Por aquel entonces nació el Malecón a la entrada de la bahía y terminó en los baños de los Campos Elíseos, en las inmediaciones de la calle 8, en el Vedado. Luego, de tramo en tramo, otros Gobiernos lo continuarían hasta que, entre 1948 y 1952, finalizó en la Chorrera, donde se unen la marea y el Almendares.

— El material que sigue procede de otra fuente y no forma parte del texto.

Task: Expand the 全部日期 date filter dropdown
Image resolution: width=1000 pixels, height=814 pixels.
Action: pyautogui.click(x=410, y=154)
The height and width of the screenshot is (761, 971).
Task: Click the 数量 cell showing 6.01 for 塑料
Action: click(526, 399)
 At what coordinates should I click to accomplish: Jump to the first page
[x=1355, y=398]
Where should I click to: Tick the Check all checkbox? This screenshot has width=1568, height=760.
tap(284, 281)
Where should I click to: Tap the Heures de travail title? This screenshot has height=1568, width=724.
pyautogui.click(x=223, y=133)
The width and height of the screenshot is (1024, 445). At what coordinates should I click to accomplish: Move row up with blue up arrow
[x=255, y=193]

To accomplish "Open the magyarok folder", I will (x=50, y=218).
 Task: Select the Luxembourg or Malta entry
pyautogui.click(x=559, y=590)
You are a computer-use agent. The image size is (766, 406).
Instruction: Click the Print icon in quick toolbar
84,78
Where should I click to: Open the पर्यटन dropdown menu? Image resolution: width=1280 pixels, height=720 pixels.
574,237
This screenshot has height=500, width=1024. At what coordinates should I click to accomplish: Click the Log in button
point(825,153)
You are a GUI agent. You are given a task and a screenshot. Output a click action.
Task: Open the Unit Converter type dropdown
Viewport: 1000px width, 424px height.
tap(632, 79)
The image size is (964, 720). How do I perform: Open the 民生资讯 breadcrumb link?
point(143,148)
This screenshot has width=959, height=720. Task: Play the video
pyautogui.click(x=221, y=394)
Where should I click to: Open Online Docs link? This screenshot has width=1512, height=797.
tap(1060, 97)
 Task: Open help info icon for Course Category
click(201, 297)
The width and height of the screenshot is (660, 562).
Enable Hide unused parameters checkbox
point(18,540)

Sesenta pescadores y un pez

«Vengo por las tardes desde que era niña y ahora traigo a mi nieto. Este lugar lo llevamos en la sangre los habaneros, todos venimos, ya sea por una melancolía o una diversión. Sí, es solo un muro, pero tiene su magia. ¿Qué buscamos aquí? La energía del mar, seamos religiosos o no», dice Sonia Prieto, quien a sus 41 años «no ha encontrado en la ciudad un sitio más espiritual que el Malecón».

Tal vez por eso, desde que a causa de unas subidas de presión el médico le recomendó «paz y tranquilidad», la citadina Alina Garzón también empezó a visitar esta parte de la ciudad. «Camino varios kilómetros y luego me siento a mirar las olas que rompen, la gente que pasa… Me está ayudando a recuperar la salud. ¡Hasta para eso sirve el Malecón!», afirma, y comenta que desde que empezaron los paseos, nunca ha visto a ningún pescador sacar un pez del agua. Y mira una y otra vez a los que están cercanos a ella en busca del milagro.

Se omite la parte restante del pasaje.